Depuis que je suis devenu plus réaliste devant l'urgence, j'intéresse beaucoup moins, surtout ceux qui n'en veulent rien savoir, se croyant bien plus radicaux que moi, rêvant d'utopies imaginaires et proclamant vainement leur anti-capitalisme à l'époque où le capitalisme achève sa mondialisation sur les ruines du communisme (réellement existant de mon temps). On peut suivre sur mon blog tout mon cheminement critique pour sortir des illusions de l'idéologie et ne plus surestimer nos moyens mais reconnaître les causalités matérielles bien plus puissantes que nous, nous obligeant à des stratégies plus modestes. Il faudrait sans aucun doute sortir du capitalisme mais c'est hors de notre portée avant longtemps, on ne peut y compter pour nous sauver, changer de système de production exigeant beaucoup de temps et se révélant bien plus compliqué qu'on ne le prétend au niveau global.

Il n'y a que deux stratégies possibles :

- Conquérir des majorités le plus vite possible pour un Green New Deal, ce qui implique de suivre les scientifiques et un consensus sur des mesures limitées mais massives et vitales.

- Sur le plus long terme mais à une échelle réduite, s'engager dans des alternatives locales.

Tout le reste est baratin. Pour répondre au réchauffement dans l'urgence, seul la transition énergétique, la reforestation, l'agroécologie et la capture du CO2 peuvent limiter l'aggravation de la situation globale, même si on reste dans une économie capitaliste insoutenable. Pour restaurer les milieux, la biodiversité, le développement humain, sortir du capitalisme salarial (changer le travail, changer de vie), il n'y a pas d'autre voie que le local. D'une certaine façon, on peut dire qu'il n'y a pas d'alternative pour limiter les destructions écologiques de notre mode de production, il faut un agir local associé à une pensée globale. Si on pouvait faire mieux, on le ferait, mais il ne sert à rien de se raconter des histoires.

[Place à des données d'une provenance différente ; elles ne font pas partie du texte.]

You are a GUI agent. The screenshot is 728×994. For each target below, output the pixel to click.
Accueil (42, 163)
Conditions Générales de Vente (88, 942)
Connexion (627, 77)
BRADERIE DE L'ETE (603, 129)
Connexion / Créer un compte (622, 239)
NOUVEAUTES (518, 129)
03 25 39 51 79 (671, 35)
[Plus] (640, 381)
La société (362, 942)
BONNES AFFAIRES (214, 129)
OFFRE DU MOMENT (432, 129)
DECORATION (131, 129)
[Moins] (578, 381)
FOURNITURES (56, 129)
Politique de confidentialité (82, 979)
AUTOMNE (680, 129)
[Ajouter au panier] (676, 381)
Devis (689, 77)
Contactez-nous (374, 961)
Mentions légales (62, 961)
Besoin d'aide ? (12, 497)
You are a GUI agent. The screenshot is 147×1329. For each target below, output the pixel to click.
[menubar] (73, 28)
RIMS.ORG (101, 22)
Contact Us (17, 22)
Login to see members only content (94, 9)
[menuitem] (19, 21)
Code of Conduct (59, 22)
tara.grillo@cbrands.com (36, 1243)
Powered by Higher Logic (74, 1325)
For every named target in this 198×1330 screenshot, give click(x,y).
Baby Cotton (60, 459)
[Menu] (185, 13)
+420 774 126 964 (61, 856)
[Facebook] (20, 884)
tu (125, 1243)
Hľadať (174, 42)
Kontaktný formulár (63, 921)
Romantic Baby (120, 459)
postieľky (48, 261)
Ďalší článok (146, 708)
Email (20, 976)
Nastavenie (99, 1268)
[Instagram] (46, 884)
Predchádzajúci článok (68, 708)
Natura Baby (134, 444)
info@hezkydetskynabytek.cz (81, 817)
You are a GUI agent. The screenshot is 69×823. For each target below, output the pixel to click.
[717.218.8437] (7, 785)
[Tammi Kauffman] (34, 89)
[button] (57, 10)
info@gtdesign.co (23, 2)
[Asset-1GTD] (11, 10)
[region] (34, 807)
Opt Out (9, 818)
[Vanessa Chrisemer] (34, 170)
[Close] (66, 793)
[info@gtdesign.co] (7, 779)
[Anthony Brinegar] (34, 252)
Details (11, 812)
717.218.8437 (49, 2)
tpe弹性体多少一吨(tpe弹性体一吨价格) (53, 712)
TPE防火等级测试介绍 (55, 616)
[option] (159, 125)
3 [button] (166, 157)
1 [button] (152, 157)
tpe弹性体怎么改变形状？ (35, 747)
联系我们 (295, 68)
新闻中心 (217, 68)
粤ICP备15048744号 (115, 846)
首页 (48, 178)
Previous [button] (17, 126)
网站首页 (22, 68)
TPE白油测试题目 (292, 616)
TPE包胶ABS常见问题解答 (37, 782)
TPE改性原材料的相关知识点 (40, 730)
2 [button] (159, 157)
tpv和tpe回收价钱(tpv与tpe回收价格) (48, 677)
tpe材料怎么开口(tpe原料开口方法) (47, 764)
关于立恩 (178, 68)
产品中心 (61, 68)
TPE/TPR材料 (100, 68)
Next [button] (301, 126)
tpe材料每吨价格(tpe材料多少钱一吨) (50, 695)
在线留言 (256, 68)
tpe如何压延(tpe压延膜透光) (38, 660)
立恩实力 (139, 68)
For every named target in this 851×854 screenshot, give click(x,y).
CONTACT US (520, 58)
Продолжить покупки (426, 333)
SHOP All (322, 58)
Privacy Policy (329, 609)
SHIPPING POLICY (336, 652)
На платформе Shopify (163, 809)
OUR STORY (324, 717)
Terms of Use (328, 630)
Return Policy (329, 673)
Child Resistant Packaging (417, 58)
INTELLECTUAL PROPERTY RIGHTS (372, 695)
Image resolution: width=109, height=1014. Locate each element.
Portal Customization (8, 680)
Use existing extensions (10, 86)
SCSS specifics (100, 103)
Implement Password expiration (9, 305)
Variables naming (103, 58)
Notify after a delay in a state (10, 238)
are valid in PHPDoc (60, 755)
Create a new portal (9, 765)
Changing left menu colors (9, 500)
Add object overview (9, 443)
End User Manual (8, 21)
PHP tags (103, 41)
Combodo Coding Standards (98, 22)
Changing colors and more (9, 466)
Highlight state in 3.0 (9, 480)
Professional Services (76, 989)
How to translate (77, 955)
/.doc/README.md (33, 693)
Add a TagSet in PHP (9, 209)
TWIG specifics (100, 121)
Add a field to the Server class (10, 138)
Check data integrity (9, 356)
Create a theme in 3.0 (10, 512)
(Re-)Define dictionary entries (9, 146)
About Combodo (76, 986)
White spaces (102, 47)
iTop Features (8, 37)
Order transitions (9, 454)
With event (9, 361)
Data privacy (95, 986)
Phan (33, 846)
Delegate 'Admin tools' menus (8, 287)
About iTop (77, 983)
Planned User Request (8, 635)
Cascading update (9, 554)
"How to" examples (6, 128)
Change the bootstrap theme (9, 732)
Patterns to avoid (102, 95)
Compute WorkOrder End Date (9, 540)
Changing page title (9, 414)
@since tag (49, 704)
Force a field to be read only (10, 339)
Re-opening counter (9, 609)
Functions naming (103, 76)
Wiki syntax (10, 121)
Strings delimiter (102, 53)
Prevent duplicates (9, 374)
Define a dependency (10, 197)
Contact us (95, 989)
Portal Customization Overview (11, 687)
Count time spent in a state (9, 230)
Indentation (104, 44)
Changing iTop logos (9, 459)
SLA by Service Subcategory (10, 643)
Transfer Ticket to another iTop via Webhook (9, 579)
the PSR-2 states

Mes conditions de vie actuelles ne me permettant plus d'alimenter le blog, j'ai donc regroupé ici les principaux textes sur les alternatives écologistes sans doute encore trop utopiques mais qui, en cette période de municipales, pourront peut-être en inspirer certains localement et en éprouver la faisabilité (certainement difficile) ou en proposer d'autres versions plus praticables (moins ambitieuses).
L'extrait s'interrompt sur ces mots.